(GIVEN TEXT)

Tuesday, November 20, 2012

How Low Could Mortgage Rates Go?

Click to enlarge.

Should the economy continue to struggle and short-term CD rates therefore stay near 0% for longer than most assume possible (think Japan after their housing bubble popped), then this chart would suggest mortgage rates could fall below 2% (at least temporarily).

In any event, those thinking that today's mortgage rates are currently at extreme bargain levels may wish to reconsider. Compared to 3-month certificates of deposit, they are pretty much what we would expect to see.

This is not a prediction nor is it investment advice. It is simply something to think about.

Source Data:
St. Louis Fed: Custom Chart


Stagflationary Mark said...

As a side note, banks are @#$%ed if mortgage rates fall to 1%.

How much money can they possibly make borrowing at 0% and lending at 1%?

Enough to keep the lights on?

Jazzbumpa said...

They make it up in volume.


dd said...

You are missing the theoretical money banks are making on IRS and CDS. Went to a banking lecture on this very subject. The amounts to be made are apparently infinite and the loan is simply a loss leader.

Stagflationary Mark said...

(End GIVEN TEXT)
(GIVEN ENTRIES)

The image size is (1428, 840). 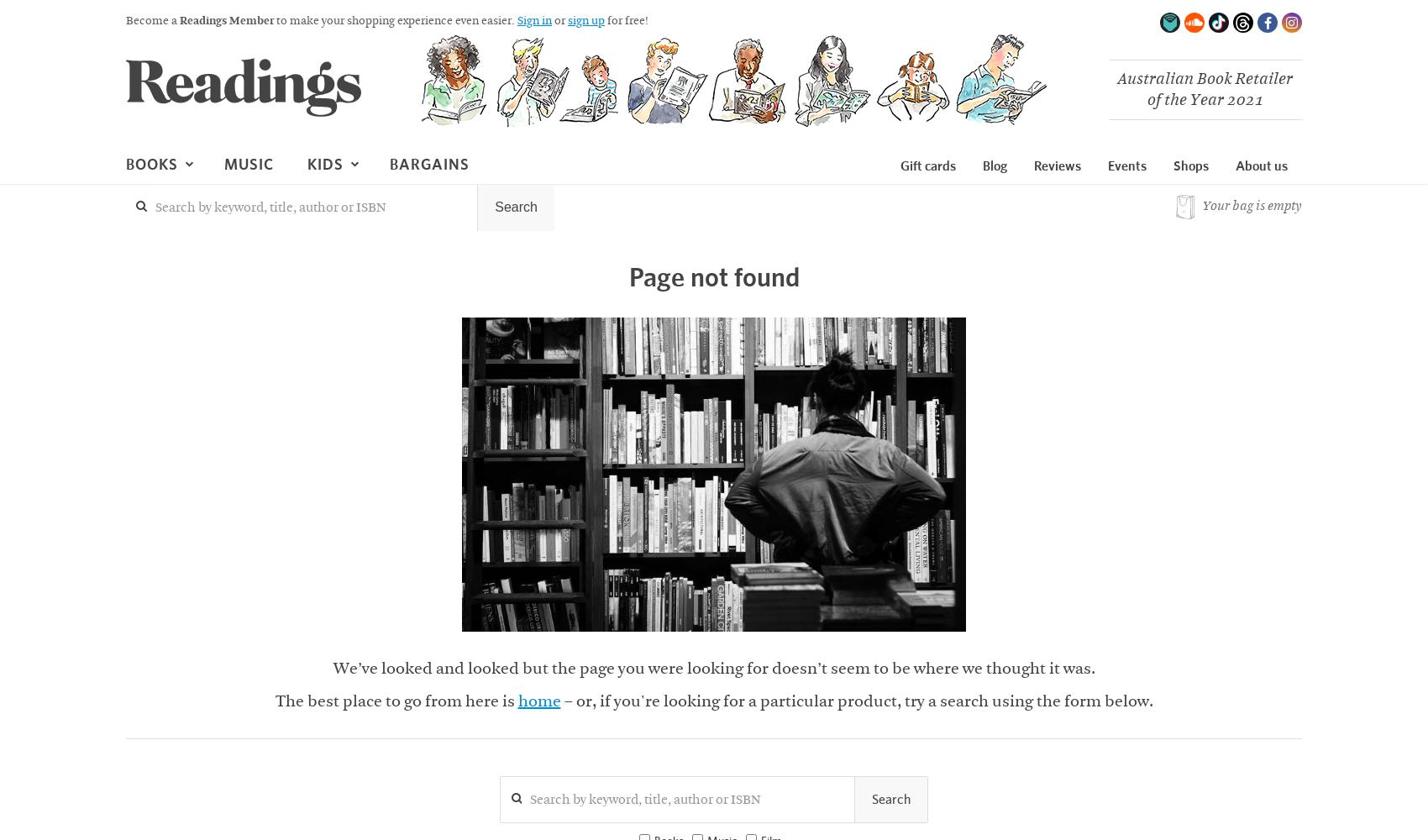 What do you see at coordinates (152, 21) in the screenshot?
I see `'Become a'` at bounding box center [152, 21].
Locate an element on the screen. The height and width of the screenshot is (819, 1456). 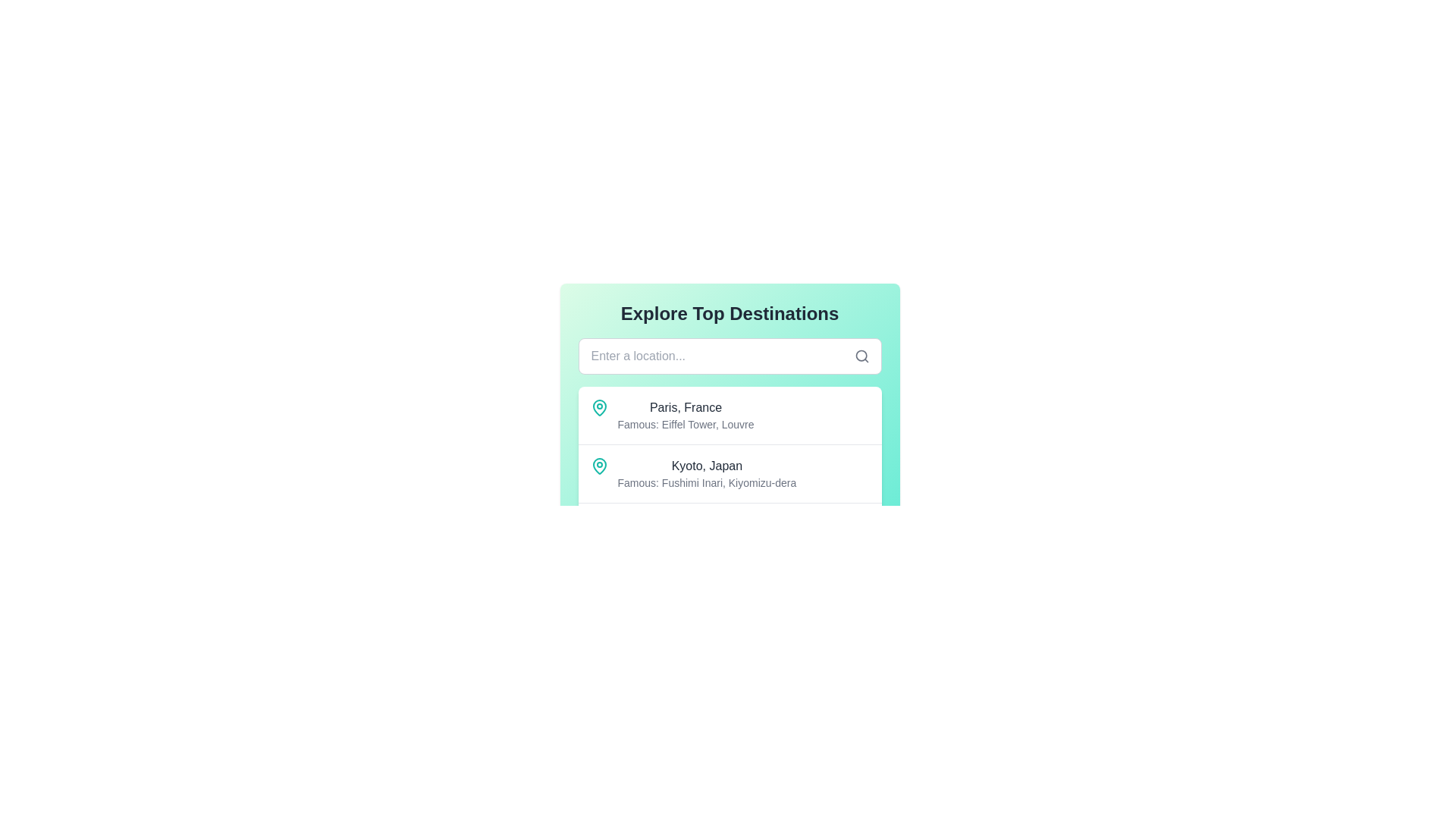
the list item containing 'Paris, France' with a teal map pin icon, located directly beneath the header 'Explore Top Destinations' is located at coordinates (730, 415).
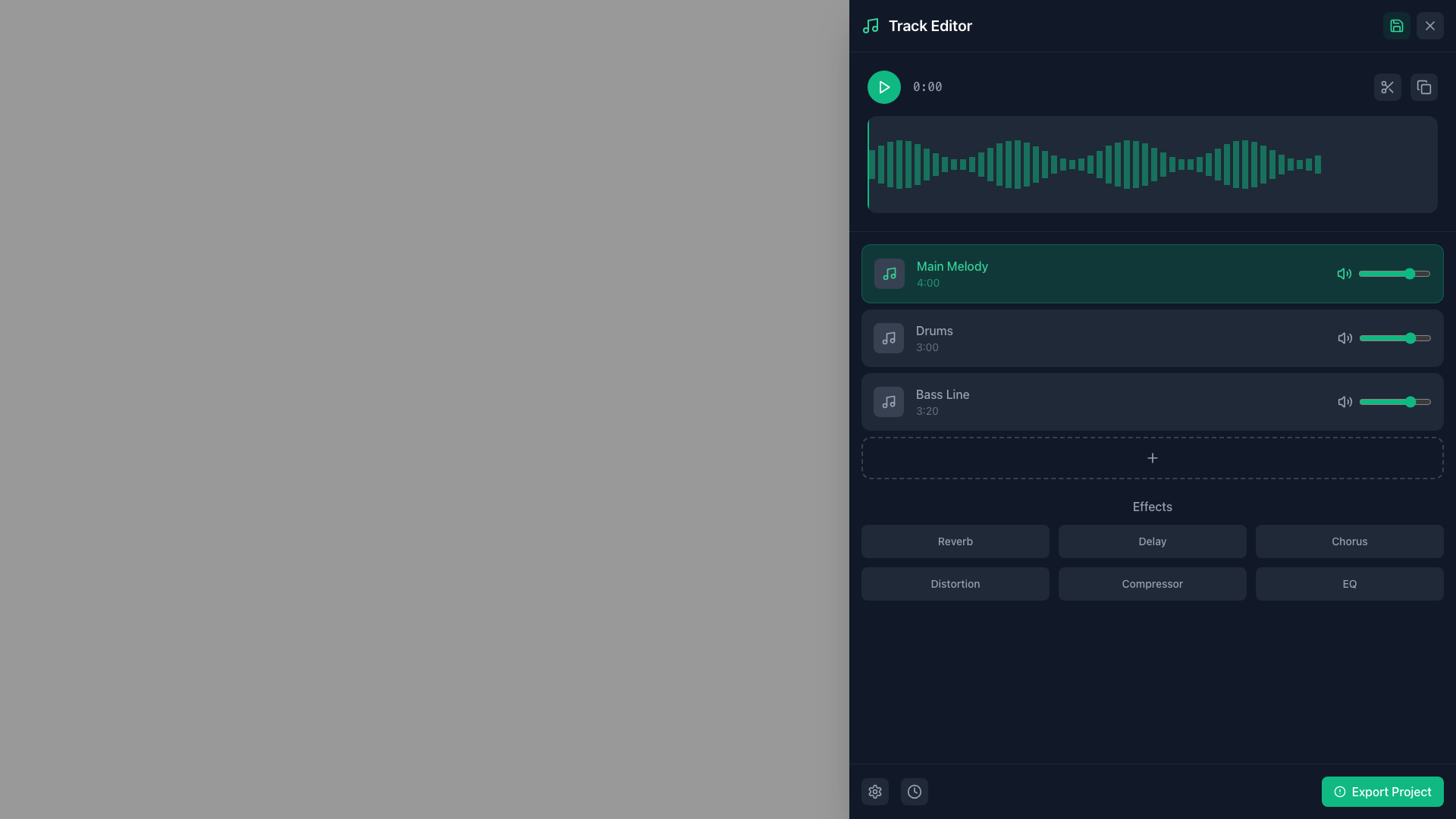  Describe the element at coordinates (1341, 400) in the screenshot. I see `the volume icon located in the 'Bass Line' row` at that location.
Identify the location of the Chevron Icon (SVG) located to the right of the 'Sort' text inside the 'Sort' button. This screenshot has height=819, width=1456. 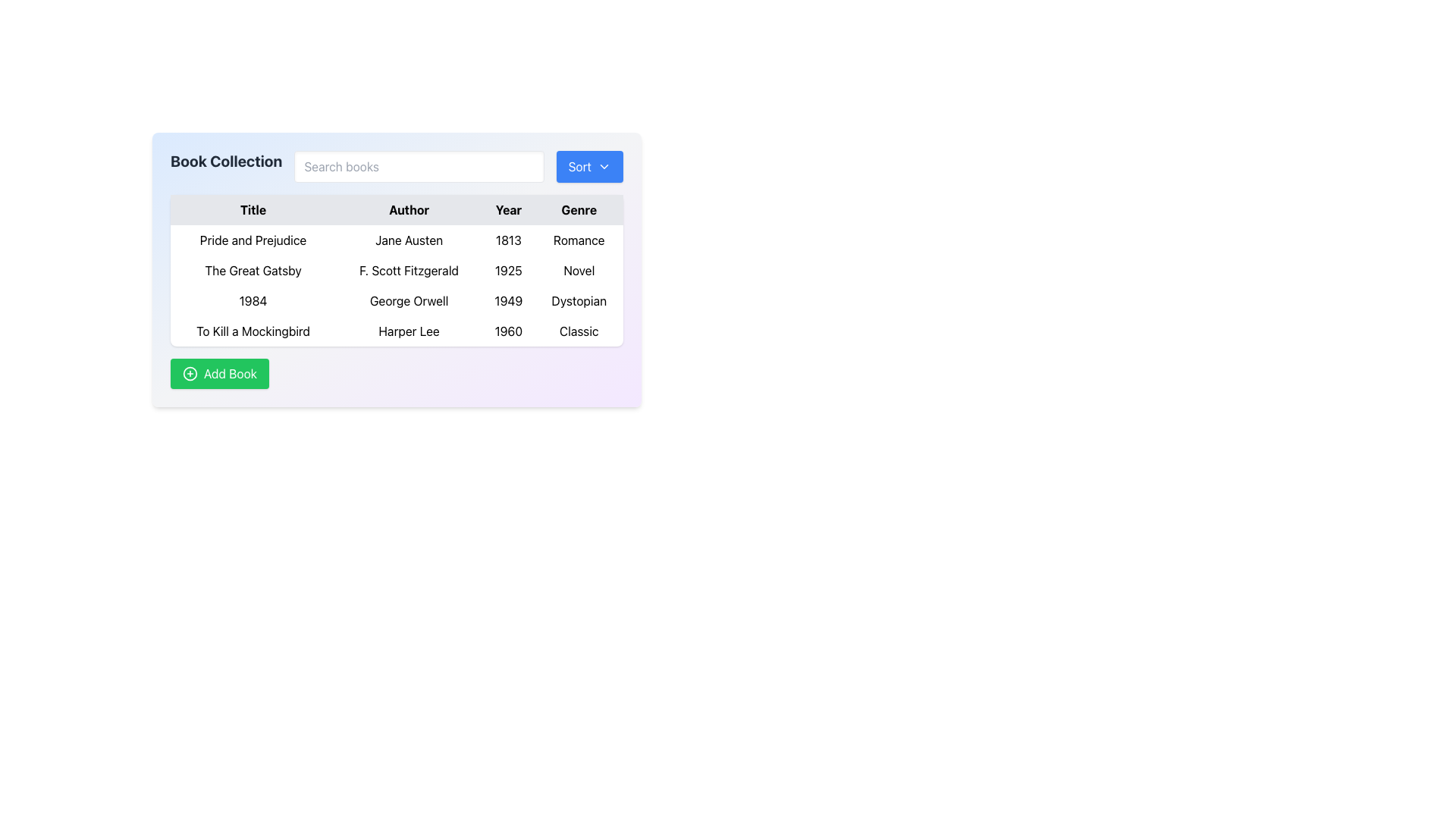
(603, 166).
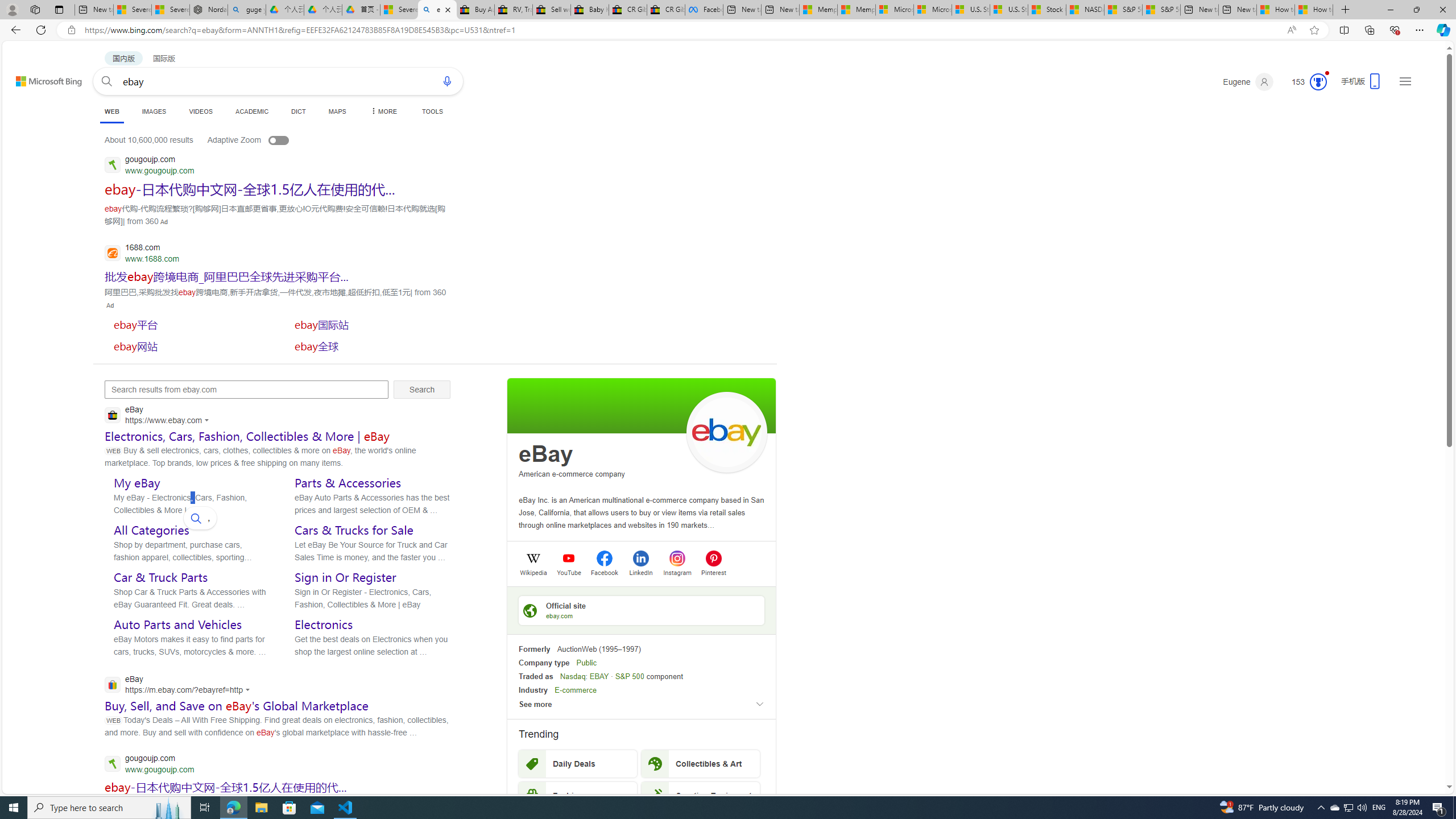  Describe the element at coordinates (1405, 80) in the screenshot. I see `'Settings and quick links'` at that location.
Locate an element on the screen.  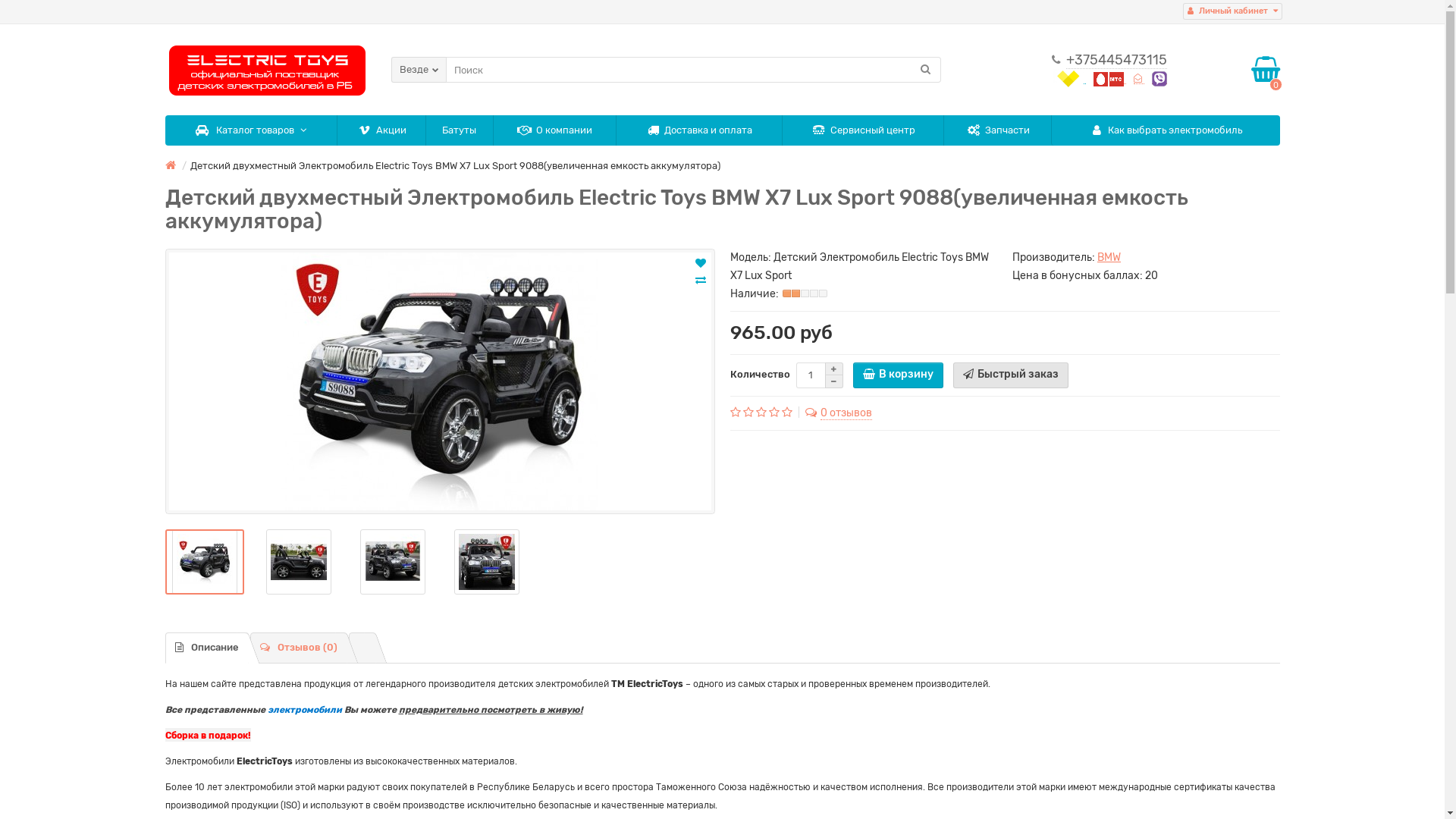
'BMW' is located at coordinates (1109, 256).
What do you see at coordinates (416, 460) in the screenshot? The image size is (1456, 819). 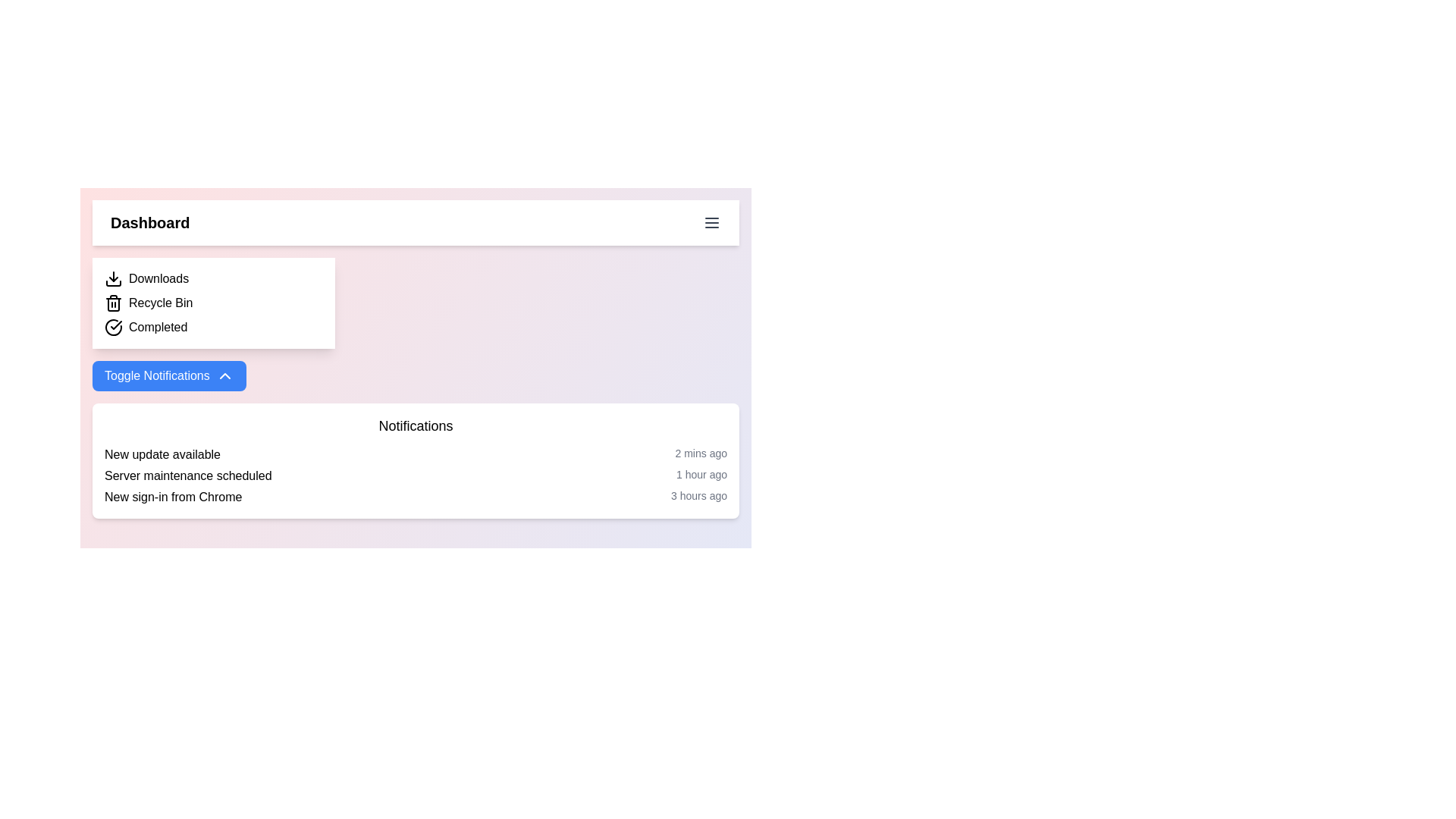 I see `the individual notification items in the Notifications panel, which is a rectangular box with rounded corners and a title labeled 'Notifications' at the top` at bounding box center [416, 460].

(End GIVEN ENTRIES)

*REQUIRED ACTION 1*
Translate this sentence from the mortgage rates post into Spanish: "This is not a prediction nor is it investment advice."
*REQUIRED ACTION 2*
Pick up the mortgage rates post after its last line and continue it.

*WRITTEN REPLY 1*
Esto no es una predicción ni tampoco es asesoramiento de inversión.

*WRITTEN REPLY 2*
Saturday Night Live: First CityWide Change Bank 2

All the time our customers ask us. How do you make money doing this? The answer is simple. Volume.

Stagflationary Mark said...


Theoretical money?
Apparently infinite?

That does indeed sound like a banking lecture. I don't know whether to laugh or cry. ;)

Troy said...


is a screenshot of some of Mizuho's fixed-rate offerings. The bottom one is 35 year.

Mizuho was the result of the merger of Dai-ichi Kangyo and Fuji, plus some other bank in 2000.

Living in Japan 1992-2000 really prepared me for what is happening now, alas.

Not that I think our road over the next 20 years is going to look anything like theirs.

Technically, I think I'd rather have our problems than theirs to solve. But politically I think their problems are more tractable.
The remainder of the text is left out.